Thursday, April 27, 2006

THE SITUATION IN THE SOLOMON ISLANDS


Tensions in the Solomon Islands have eased, a day after its embattled prime minister resigned. A dusk to dawn curfew was lifted in the capital of Honiara, more than a week after Snyder Rini's election as prime minister sparked two days of burning and looting amid allegations of official corruption.

The first item below is from NZTV (New Zealand).The second article below which is an analysis of the whole situation comes from the blog site Reading the Maps.



Honiara calm after curfew lifted
There have been no reports of trouble in the Solomon Islands' capital Honiara overnight, following the lifting of an eight-day curfew imposed last week.

The scene on the streets last night was markedly different, with police roadblocks and military patrols making way for locals to go about their lives.

A 6pm - 6am curfew was imposed on April 19 after riots and looting which destroyed most of Chinatown in the capital.

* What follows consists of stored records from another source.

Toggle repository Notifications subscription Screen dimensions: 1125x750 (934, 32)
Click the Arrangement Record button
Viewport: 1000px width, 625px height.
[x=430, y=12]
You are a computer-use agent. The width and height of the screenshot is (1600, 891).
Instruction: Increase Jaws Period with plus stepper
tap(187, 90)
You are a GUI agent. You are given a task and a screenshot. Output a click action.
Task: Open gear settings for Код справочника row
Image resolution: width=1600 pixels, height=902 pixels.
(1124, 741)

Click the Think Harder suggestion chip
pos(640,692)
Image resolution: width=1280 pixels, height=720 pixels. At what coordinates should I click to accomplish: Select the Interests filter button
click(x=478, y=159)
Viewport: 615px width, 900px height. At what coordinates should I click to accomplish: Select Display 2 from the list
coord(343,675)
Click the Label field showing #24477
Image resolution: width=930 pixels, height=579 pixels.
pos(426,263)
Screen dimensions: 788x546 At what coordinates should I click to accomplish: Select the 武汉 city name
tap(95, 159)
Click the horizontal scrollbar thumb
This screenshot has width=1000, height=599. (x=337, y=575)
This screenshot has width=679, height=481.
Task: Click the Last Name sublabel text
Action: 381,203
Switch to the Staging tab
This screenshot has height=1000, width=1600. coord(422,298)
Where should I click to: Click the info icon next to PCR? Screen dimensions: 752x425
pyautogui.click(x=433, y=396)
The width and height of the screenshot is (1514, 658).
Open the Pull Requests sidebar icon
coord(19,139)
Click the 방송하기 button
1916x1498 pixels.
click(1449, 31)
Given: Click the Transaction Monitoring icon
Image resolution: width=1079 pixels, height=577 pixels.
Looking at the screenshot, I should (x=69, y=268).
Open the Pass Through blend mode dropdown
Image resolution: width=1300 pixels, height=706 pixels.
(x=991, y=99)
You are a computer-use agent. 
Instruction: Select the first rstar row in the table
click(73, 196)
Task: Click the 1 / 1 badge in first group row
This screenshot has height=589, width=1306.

The riots began after the secret election of a new prime minister who finally resigned on Wednesday.

Radio New Zealand's reporter in Honiara says there is no doubt the curfew took a toll, with businesses losing earnings and many people left frustrated.

New Zealand Defence Minister, Phil Goff, who is in Honiara, will this morning meet local MPs before returning to New Zealand.

Australia's Justice Minister Chris Ellison will visit Honiara today.

He will meet MPs from all parties to discuss recent developments and the way forward for the Regional Assistance Mission in the Solomon Islands (RAMSI).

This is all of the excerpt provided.